_PARTS OF THE EXERCISE_
1. Reproduce the rows from the line containing "Given: Open the Discover tab" through the end of the rows, including both ends. Leave the pictures out of your answer.
2. Carry on the essay about untested parts of a system from the point where it stops.

_DOCUMENT EXTRACT_
____________

The WebSocket fan-out logic itself — the Map<WebSocket, boolean>, the per-client try/catch, the heartbeat interval — could be unit-tested with fake socket objects. I have not written those tests yet, and I might. But the interesting failure modes (zombie connections accumulating, broadcasts blocking on slow clients, heartbeat firing during shutdown) are all timing-dependent in ways that make them hard to provoke deliberately.
In the meantime, the dashboard is, again, the manual test. Open the page, connect, watch events flow. Kill the page. Open more pages. The thing I’d actually be checking — does the WebSocket layer work? — is observable in less than 10 seconds of dashboard use.
This is a defensible decision only if I’m honest about it. The risk is that a regression in the fan-out logic ships unnoticed because no test catches it. The mitigation is that the dashboard is exercised every time I run the system end-to-end, which is several times per development session. That’s not as good as a unit test. It is much better than nothing.
Why I don’t test graceful shutdown
The seven-step shutdown sequence is exactly the kind of thing that would benefit from automated testing. It has an order. It has dependencies. Each step has a precondition. The failure modes are all “what if the order is wrong?” which is the kind of question tests are great at answering.

____________

_RECORDS SUPPLIED_

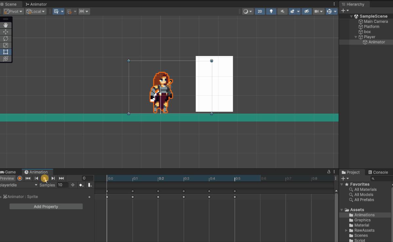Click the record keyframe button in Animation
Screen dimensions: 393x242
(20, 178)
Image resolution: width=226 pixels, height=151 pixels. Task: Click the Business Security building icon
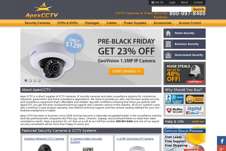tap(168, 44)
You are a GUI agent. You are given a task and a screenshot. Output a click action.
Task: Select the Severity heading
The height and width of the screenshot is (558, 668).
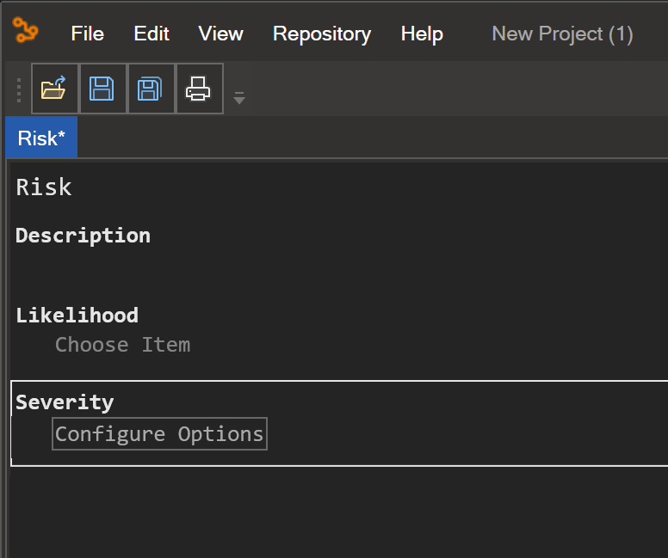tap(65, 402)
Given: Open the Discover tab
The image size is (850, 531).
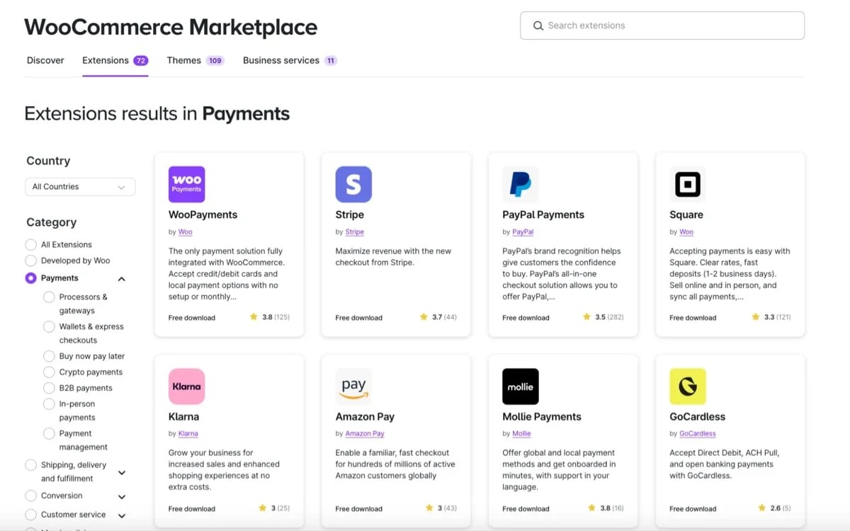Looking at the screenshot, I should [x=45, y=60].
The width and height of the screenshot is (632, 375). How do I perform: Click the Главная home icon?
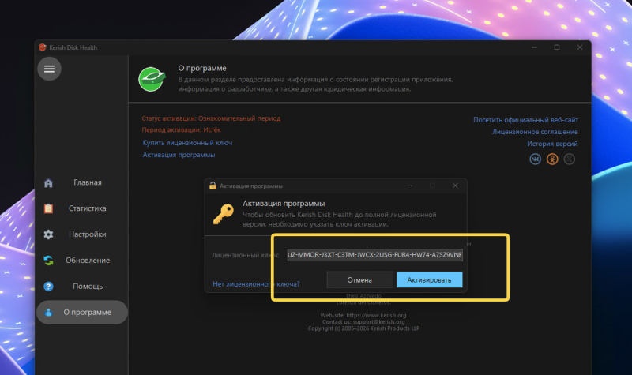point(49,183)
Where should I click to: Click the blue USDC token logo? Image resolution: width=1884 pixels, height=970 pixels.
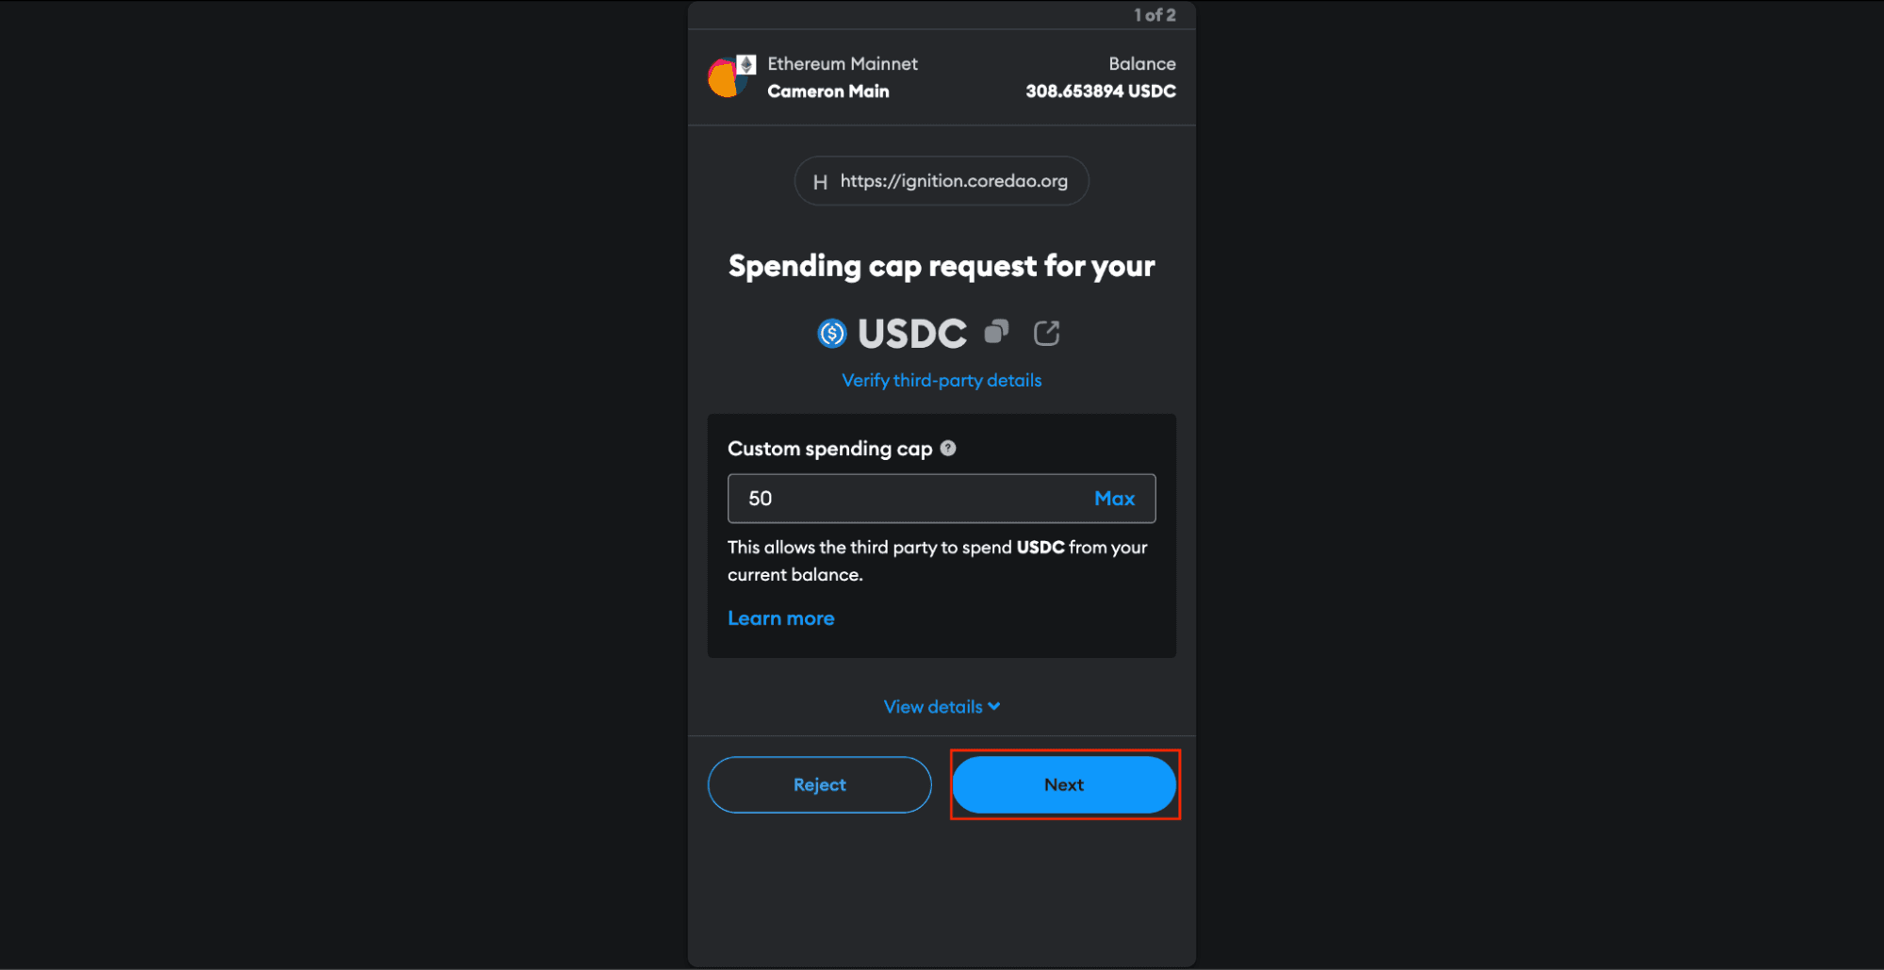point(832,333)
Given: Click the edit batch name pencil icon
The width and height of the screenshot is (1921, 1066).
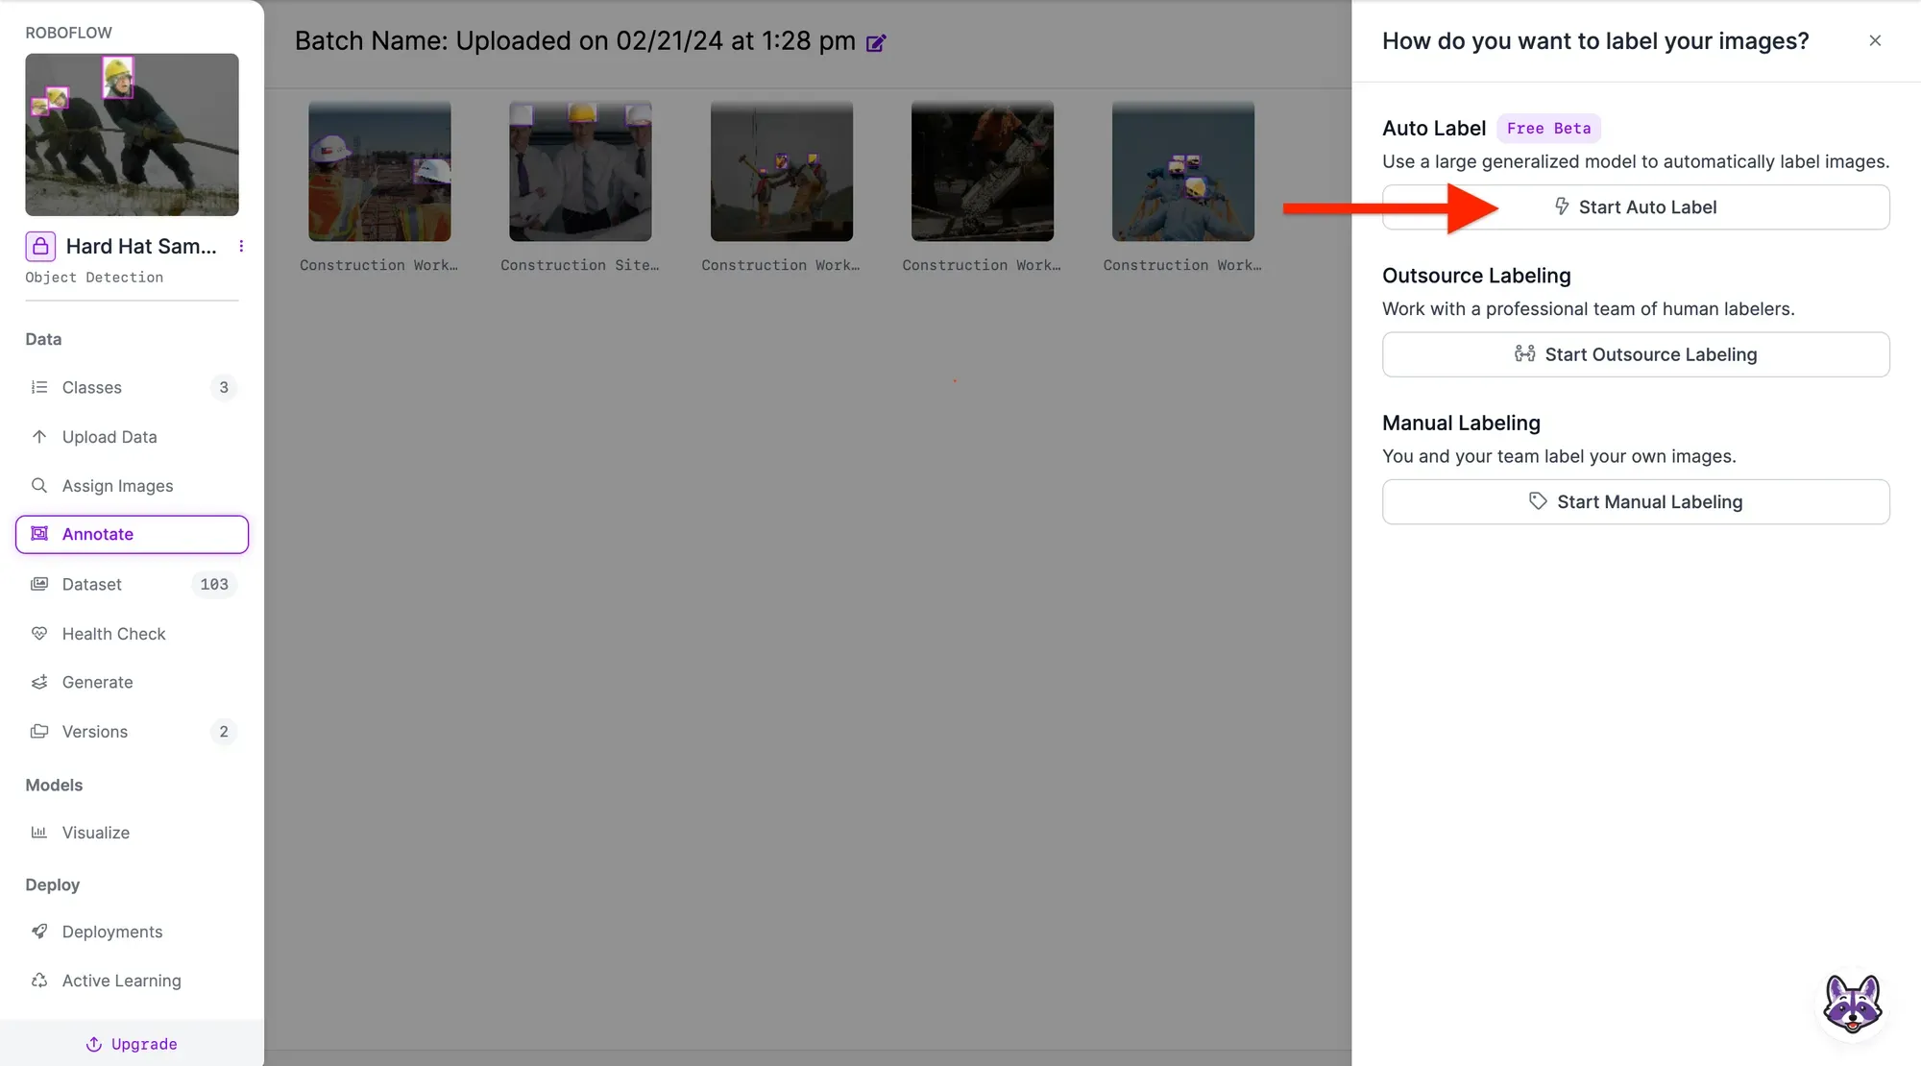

____________

_ANSWERS TO THE EXERCISE_
1.
Given: Open the Discover tab
The image size is (850, 531).
Looking at the screenshot, I should [x=45, y=60].
The width and height of the screenshot is (632, 375). How do I perform: Click the Главная home icon?
point(49,183)
Where should I click to: Click the blue USDC token logo? Image resolution: width=1884 pixels, height=970 pixels.
point(832,333)
Given: Click the edit batch name pencil icon
The width and height of the screenshot is (1921, 1066).

2.
The reason I don’t have one yet is the same reason as the others: spinning up the full system, sending it a signal, and asserting on the teardown order requires a real server, real RabbitMQ, real MongoDB. The setup cost is too high for the iteration speed I want during development.
This is the gap that bothers me most. I could mitigate it with a more granular test: stub out the actual close() calls and verify they’re invoked in the right order. That would test the sequencer, not the underlying calls, and that’s probably enough. It’s on my “should write” list. It’s not yet there.
When I name this gap explicitly, I name it as a known risk — the shutdown sequence has been read carefully and reasoned about, but it has not been mechanically verified. If I ever introduce a regression there, I’ll find out the hard way (a graceful shutdown that hangs, or that loses an in-flight message). The mitigation is the discipline I covered in the seven-step-shutdown post: write the sequence as the reverse of the data flow, document it, review it carefully when changing it.
Naming the gaps as part of the suite
Here’s the part I’d argue for as a general practice: write down the parts of the system you’re not testing, and why. In docs/TESTING.md I have a section called “Not Automated” that lists each gap, the cost of automating it, and what I do instead.
This serves three purposes.
It’s a forcing function. Once a gap is written down, you’ve committed to a position: this is intentionally untested. Every time you re-read the doc, you’re asked: is this still the right call? If the cost of automating it has dropped (new tooling, new test patterns, new free time), you can revisit. If a regression bites you, you have a clear “I said I wasn’t testing this” trail to learn from.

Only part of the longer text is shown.